November 9, 2016 (Fault Lines) — By the time you read this, it is likely (per FiveThirtyEight) that we will have our first female President. That is the seed for this post, even though it’s written in advance.
As the seed began to sprout, I remembered that my former law partner was part of a family of male lawyers that dated back to the 1880s in Nebraska. But, Ed, my partner, also had a sister by the name of Barbara.
She was older than Ed, and Barbara is now gone. Her father forbade the young woman from going to law school because, I assume, the practice law was not ladylike, but she went anyway. She became a criminal defense lawyer (CDL) in Texas. In fact, she was one of the first female lawyers to become board certified as a criminal defense lawyer by the Texas Board of Legal Specialization.
The foregoing then caused me to ask whether it makes a difference to a jury or sentencing judge whether the CDL is a man or a woman assuming everything else (nature of case, judge draw, jury composition, competency, experience, etc.,) is relatively equal? This question can be illustrated in a mathematical manner, although I cannot perform any of the computations.

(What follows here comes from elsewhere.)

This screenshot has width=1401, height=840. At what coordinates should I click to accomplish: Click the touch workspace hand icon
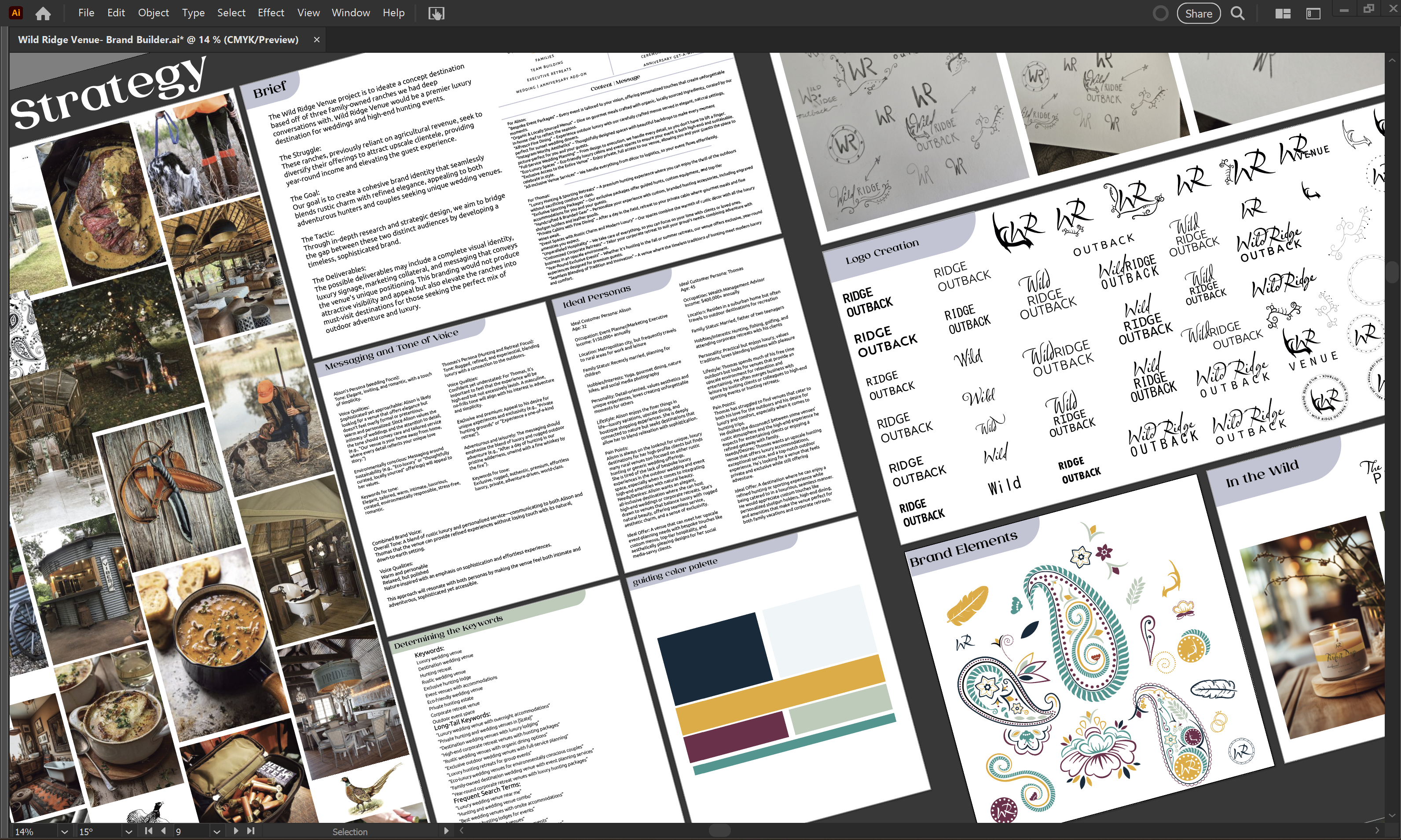pyautogui.click(x=436, y=13)
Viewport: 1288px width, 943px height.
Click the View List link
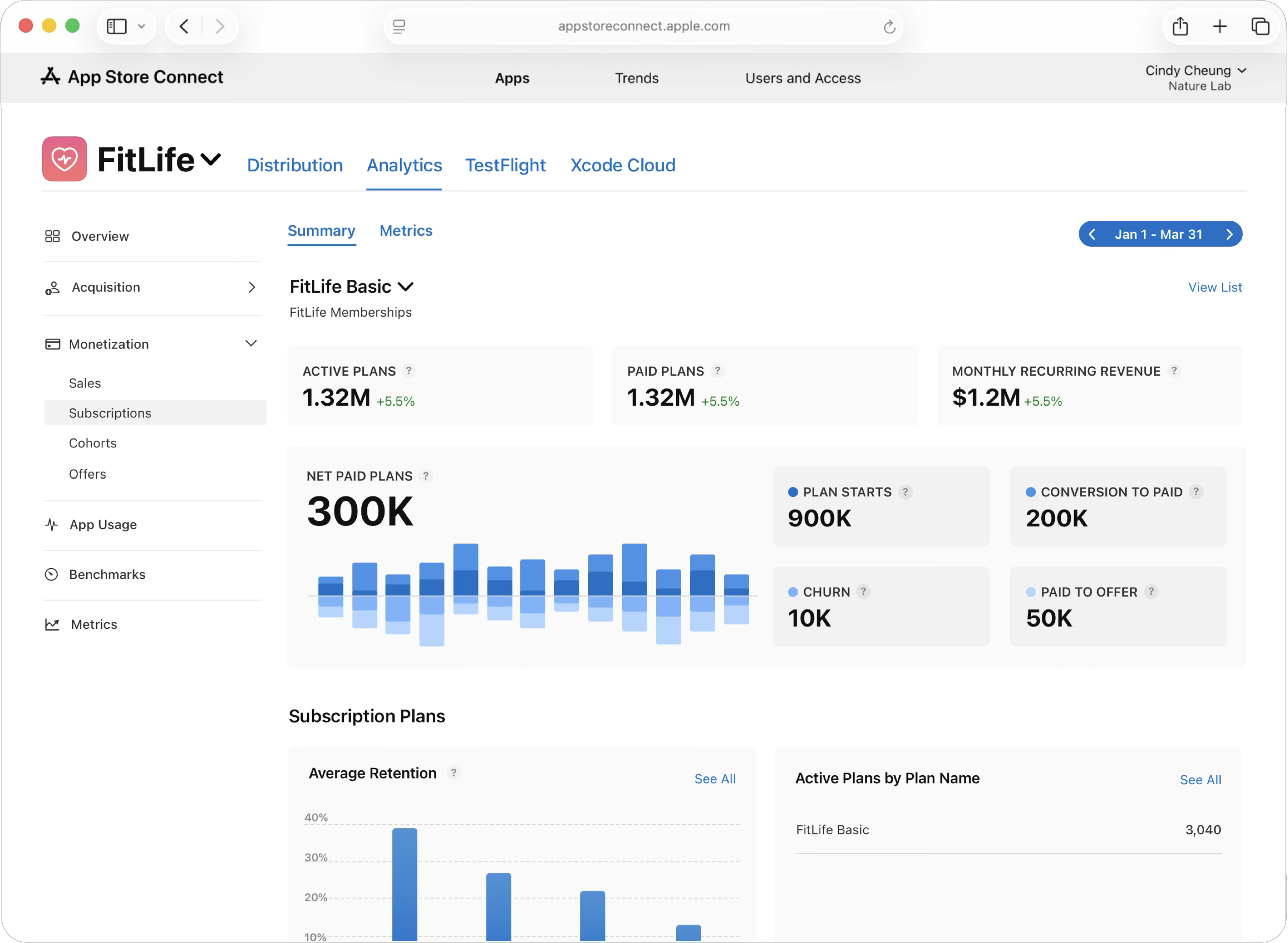(x=1215, y=287)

Let me just show it in pictorial terms:
I did not want to answer the titular question based upon my own experiences. Frankly, I don’t trust them.
Rather, I sought out empirical information to determine whether CDL gender mattered at the trial level, ceteris paribus. Perhaps not surprisingly, I found almost nothing to answer my question. There is one 20-year-old empirical study that tangentially gets at the question using students as evaluators (see here), but none that I found worthy of serious consideration on the specific question I have posed. There are some old mock jury studies that I do not trust both because they are old and mock jury studies are notoriously inaccurate. There is one empirical study of the federal courts of appeal that shows that “in the average Courts of Appeals case, judges are generally more likely to side with female attorneys, even in the absence of a “women’s issue.” (Emphasis in original.)
So, I was without any convincing empirical help at the trial level. Thus, I am compelled to fall back on my five-plus years as a federal magistrate judge and my nearly 25 years as a federal district judge.
Holding everything else roughly equal*, I don’t think the gender of the CDL matters to juries or sentencing judges, at least at the federal level.** With that, let the fun begin!
Richard G. Kopf
Senior United States District Judge (Nebraska)
* I appreciate that we cannot hold everything else equal. But even treating this as a mere thought experiment is worthwhile for a number of reasons. For example, a criminal defense practice by the unique nature of the practice may be one of the few places in the legal profession where gender differences are non-existent or minimal when it comes to success. But, then again, consider the source. See, e.g., Richard G. Kopf, On being a dirty old man and how young women lawyers dress, Hercules and the umpire, (March 25, 2014).
** Relatedly, while I am not sure that I trust it, there is research showing that whether you hire your own CDL or whether you have one appointed for you makes no or very little difference. See Richard D. Hartley, Holly Ventura Miller, and Cassia Spohn, Do you get what you pay for? Type of counsel and its effect on criminal court outcomes, Vol. 38 Journal of Criminal Justice 1063–1070 (2010).